Source: <a href=””>Brose product site</a>


  1. oliver

    The gentleman we met at Brose echoed the sentiments of Mr. Tomm. They are in different fields, but both had things to say about sales performance. For Brose 25% is the amount of market share that you need to be a competitive player and for Mr. Tomm the top 12.5% (half of 25%) is what signifies excellence in dealership performance.

    May 14, 2013
  2. gjeong

    It is true that the companies have to be “innovative” to be ahead of competitors. For some companies, however, it is their way of surviving in the market. What I learned from Brose is that they keep on developing technologies to lead the market.

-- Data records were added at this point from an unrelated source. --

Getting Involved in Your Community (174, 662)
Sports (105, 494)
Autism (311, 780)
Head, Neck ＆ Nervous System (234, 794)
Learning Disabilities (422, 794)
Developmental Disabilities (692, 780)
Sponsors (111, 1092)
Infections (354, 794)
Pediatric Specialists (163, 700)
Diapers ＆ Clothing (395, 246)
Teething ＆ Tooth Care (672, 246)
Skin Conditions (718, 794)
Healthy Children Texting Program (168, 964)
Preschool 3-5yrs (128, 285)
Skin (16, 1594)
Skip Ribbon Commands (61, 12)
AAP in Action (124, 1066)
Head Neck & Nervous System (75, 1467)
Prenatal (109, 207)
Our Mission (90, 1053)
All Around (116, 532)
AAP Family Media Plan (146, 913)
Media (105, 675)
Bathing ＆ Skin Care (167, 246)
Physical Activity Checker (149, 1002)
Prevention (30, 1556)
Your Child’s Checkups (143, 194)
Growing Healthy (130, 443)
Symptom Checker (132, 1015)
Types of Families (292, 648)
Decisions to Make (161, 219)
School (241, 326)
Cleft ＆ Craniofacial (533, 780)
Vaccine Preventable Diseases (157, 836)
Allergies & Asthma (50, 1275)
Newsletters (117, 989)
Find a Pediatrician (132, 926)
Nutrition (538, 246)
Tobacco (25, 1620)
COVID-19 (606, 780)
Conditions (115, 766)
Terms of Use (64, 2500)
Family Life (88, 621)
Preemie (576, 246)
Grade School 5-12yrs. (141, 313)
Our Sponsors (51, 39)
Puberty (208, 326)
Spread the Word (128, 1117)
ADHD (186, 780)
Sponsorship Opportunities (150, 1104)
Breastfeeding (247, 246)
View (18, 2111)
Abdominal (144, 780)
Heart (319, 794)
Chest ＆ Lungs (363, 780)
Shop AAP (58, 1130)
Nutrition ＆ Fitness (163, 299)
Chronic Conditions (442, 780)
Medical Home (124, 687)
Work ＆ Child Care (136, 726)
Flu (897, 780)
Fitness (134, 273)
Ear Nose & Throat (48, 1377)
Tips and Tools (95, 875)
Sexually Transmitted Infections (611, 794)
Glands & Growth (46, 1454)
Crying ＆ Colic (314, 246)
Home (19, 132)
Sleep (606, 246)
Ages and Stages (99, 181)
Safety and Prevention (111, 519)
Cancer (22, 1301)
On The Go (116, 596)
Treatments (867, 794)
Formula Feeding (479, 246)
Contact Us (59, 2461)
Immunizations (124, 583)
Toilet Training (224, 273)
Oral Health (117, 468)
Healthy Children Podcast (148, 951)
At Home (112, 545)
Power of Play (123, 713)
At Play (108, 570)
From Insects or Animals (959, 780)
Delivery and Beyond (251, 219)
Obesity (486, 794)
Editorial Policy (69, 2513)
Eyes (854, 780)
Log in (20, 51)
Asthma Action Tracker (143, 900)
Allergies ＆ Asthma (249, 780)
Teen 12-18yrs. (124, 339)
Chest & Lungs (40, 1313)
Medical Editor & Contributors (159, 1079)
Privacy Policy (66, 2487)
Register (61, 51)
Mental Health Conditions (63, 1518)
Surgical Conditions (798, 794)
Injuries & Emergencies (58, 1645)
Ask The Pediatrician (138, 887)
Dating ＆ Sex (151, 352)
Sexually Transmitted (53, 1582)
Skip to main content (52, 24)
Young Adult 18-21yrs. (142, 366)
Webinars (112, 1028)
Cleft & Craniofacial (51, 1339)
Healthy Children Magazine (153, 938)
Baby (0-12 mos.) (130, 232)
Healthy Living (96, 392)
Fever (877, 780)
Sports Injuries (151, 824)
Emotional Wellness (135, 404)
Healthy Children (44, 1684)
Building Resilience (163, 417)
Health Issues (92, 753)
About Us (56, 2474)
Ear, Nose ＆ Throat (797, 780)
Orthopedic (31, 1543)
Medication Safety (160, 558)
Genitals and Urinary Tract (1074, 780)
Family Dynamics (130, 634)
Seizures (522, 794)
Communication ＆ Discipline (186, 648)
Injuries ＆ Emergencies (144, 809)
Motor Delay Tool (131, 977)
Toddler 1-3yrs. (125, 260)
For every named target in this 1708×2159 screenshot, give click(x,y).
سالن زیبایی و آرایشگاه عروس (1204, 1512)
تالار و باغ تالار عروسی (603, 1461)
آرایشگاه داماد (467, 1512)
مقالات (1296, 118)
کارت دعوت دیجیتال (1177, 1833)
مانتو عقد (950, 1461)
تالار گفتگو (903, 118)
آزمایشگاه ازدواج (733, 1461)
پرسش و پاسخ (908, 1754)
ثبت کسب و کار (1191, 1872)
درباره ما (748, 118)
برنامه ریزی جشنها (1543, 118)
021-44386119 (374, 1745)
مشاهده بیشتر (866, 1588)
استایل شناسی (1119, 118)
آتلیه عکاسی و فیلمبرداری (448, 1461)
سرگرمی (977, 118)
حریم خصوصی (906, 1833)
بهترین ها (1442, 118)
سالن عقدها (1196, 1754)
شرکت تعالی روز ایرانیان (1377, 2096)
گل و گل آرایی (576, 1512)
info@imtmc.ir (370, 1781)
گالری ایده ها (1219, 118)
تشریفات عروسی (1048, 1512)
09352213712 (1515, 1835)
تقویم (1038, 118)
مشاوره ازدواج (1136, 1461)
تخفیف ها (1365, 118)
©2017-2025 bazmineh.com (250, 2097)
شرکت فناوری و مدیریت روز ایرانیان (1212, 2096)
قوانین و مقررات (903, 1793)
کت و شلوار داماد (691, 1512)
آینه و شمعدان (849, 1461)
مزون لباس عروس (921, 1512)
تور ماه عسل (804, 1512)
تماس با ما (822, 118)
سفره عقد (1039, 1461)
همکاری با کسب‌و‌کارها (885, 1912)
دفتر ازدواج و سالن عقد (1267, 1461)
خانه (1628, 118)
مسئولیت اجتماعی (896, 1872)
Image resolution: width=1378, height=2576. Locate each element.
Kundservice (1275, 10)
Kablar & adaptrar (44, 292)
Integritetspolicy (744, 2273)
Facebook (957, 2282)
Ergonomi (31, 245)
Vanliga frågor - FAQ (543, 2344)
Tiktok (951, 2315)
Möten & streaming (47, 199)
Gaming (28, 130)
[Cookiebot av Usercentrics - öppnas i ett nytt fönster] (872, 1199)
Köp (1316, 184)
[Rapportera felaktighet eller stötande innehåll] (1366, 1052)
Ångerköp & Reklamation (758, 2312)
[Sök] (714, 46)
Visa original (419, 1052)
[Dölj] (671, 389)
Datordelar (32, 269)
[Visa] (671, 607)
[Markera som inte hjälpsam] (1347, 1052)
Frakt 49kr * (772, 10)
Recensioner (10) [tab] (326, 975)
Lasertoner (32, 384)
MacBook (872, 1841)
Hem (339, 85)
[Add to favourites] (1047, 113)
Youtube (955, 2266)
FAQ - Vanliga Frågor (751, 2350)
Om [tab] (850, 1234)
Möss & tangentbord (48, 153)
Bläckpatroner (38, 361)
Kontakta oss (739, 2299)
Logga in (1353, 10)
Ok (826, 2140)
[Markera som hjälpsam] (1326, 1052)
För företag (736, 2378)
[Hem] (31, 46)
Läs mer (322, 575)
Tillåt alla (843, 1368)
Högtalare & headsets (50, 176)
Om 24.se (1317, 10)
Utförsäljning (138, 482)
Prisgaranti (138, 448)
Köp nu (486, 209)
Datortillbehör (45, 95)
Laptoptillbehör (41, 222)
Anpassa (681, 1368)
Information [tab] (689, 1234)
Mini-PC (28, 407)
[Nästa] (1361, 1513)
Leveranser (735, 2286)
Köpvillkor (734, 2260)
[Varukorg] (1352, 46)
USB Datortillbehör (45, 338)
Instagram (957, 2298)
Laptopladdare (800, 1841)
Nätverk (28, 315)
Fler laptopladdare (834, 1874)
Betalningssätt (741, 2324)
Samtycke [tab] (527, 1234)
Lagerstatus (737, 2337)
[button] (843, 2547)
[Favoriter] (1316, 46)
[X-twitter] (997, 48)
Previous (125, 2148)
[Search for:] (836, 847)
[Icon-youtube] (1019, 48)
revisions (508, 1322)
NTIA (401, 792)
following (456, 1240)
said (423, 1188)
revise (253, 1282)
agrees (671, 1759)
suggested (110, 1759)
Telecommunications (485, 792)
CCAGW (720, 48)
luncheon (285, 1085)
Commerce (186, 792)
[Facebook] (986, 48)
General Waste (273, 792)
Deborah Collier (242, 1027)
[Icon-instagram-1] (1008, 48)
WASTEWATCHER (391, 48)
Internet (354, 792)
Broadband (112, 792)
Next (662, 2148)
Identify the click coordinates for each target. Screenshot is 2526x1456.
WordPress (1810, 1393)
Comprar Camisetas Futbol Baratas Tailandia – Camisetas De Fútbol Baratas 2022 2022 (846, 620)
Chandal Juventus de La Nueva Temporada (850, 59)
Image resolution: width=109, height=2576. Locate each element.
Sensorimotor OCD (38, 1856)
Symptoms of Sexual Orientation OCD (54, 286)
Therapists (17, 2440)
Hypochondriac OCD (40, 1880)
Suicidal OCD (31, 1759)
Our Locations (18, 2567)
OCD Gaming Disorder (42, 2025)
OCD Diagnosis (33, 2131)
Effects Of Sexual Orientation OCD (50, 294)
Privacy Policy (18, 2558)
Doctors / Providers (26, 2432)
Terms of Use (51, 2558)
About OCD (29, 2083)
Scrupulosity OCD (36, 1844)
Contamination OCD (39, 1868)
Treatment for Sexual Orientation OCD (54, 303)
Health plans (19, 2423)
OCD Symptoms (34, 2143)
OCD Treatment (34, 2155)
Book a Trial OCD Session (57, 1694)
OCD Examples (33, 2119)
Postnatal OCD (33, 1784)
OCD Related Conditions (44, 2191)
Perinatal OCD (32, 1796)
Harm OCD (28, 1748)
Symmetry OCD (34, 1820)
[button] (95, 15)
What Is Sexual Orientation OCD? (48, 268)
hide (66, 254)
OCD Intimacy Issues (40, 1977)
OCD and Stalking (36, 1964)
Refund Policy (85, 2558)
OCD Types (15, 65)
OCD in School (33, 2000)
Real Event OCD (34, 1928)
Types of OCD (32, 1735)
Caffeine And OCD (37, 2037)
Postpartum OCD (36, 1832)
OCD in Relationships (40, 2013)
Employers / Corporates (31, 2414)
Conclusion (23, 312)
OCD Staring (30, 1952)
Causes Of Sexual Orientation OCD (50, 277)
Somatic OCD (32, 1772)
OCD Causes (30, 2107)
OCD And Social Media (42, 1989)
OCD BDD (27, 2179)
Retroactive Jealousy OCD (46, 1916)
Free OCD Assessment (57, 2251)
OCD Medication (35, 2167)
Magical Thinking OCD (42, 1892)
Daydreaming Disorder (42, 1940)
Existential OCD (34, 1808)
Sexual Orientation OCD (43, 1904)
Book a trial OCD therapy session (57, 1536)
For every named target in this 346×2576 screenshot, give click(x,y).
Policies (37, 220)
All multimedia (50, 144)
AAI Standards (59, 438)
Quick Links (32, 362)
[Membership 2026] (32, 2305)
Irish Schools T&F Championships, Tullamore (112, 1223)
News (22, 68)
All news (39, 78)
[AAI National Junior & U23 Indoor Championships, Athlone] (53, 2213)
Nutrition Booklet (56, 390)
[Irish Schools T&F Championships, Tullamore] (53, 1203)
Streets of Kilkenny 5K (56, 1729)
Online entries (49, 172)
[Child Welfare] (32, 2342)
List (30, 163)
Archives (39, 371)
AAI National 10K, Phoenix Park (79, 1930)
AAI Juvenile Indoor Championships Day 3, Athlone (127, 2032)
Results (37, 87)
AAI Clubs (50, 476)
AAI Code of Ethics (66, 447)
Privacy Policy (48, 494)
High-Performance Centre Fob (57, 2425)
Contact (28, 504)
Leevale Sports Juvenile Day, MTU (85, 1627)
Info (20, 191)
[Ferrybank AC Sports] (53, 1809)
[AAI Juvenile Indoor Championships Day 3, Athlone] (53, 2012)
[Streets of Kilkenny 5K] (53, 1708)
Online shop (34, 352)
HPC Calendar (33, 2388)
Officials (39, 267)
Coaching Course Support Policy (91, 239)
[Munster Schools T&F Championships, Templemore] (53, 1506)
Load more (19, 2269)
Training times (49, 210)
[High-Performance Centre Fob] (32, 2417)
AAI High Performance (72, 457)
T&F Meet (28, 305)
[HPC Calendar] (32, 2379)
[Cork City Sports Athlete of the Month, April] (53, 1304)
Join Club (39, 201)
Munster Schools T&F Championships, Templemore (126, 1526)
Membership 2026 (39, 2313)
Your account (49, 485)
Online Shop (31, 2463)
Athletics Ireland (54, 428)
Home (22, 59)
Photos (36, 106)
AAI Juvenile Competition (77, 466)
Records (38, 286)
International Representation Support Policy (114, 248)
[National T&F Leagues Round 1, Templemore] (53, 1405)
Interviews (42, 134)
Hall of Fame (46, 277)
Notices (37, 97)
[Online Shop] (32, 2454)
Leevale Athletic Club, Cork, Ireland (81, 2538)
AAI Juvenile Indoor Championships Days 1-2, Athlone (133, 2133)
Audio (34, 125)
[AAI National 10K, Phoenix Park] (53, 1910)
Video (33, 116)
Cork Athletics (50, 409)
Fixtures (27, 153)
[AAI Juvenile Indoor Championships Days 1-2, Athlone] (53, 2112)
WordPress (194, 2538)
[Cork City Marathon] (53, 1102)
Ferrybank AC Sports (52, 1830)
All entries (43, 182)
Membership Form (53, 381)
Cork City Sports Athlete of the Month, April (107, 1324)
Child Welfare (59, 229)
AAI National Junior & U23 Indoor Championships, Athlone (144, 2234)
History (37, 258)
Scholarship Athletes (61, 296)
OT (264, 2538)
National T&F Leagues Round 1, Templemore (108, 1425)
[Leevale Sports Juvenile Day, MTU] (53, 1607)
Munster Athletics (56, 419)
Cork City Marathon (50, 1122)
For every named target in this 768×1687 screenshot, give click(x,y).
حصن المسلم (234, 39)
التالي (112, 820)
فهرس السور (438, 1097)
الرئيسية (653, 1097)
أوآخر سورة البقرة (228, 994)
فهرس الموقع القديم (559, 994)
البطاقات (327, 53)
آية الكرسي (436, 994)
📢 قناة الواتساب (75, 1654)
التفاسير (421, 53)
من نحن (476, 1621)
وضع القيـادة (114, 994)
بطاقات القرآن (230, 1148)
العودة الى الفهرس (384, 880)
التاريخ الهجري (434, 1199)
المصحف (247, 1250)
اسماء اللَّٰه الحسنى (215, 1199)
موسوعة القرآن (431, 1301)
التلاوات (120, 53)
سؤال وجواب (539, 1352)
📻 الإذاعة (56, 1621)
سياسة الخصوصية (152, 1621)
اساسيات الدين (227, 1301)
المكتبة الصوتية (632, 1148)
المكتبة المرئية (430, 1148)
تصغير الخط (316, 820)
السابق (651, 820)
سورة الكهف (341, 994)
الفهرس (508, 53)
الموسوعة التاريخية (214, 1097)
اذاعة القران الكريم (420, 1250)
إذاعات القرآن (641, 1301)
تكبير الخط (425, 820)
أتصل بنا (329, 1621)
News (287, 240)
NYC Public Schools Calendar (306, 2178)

After winning the Automotive Innovations Award 2013 and PACE award (ㅑf I remember correctly), they are still thinking about how to improve their technology. I think this shows the optimistic future of the company.

    May 14, 2013
  3. This is quite representative of what is necessary to be profitable as a supplier. OEMs have enough with thinking about safety as a system, and fuel economy and NVH (noise vibration handling) and don’t want to devote resources to the innards of a system. Furthermore, such systems are widely applicable; no OEM can reap all the benefits internally, but it is very, very difficult to convince anothe OEM to buy your technology. More and more, therefore, technology resides in suppliers. To date the OEMs have managed to instill competition, but I think that’s getting harder.

    To parallel Mr. Ruggles’ view of distribution, new cars hold no attraction, it’s just too competitive. In the same way, I find OEMs relatively unattractive; there are too many of them fighting for the same consumer dollar. It’s suppliers such as Brose that I believe will come to constitute the core of the industry, the only firms that can potentially earn positive economic profits – but only as long as they continue to innovate to keep their products from turning into commodities.

    May 15, 2013
  4. gradyb13

    I came away from Brose with the same thoughts as Mary Beth. It is product and nothing else that is going to make or break Brose. Marketing to the public, for example, is next to meaningless when trying to sell something like a lift gate. As far as I am aware, this separates Brose’s industry from many others. Take Apple: it could make up for a less than ideal product by pouring money into advertising the product.

    May 15, 2013
  5. tyler

    For me, innovation is where I think companies like Tower and Brose differ. At Brose, innovation is the lifeblood of the company. Tower, although not “content” to just build the design they are given is certainly not investing in innovation like, say, metalsa or Federal Mogul. Which, because OEM’s expect price reductions every year, strikes me as a bad idea. If all you have to offer is what everyone else can offer, only a dime cheaper, then I see that as a risky strategy.